[Information supplied Boundary: Start]
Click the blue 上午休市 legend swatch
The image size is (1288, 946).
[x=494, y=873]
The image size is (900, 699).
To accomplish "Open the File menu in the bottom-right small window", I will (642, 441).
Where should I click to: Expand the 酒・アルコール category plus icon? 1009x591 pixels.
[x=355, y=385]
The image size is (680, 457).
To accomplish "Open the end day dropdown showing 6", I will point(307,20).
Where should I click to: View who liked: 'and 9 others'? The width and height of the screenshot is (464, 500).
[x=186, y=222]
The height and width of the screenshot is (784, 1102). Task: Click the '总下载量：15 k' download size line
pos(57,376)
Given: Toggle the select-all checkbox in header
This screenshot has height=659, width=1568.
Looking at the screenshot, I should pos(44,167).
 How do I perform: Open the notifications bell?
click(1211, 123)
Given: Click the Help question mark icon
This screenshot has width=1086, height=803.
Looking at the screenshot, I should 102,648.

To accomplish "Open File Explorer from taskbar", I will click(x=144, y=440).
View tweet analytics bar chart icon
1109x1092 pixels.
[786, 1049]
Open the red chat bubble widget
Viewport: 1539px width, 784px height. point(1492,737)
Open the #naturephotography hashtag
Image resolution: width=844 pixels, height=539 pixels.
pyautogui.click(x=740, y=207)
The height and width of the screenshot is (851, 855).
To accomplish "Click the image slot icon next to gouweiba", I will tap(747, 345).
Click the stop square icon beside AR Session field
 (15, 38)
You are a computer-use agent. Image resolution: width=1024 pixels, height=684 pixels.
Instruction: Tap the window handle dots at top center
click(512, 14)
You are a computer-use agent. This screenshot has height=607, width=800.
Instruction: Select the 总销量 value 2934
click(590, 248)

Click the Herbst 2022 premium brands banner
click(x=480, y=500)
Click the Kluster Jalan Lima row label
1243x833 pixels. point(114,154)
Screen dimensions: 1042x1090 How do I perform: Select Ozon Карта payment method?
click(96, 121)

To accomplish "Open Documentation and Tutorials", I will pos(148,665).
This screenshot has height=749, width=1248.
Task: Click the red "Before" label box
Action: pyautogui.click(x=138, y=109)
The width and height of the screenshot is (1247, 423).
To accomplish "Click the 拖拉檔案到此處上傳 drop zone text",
[Information supplied Boundary: End]
## [Work task]
Look above for the line holding "The image size is (1288, 946).". Print it and every line after it, exactly, through the line holding "The image size is (680, 457).".

## [Answer]
The image size is (1288, 946).
[x=494, y=873]
The image size is (900, 699).
To accomplish "Open the File menu in the bottom-right small window", I will (642, 441).
Where should I click to: Expand the 酒・アルコール category plus icon? 1009x591 pixels.
[x=355, y=385]
The image size is (680, 457).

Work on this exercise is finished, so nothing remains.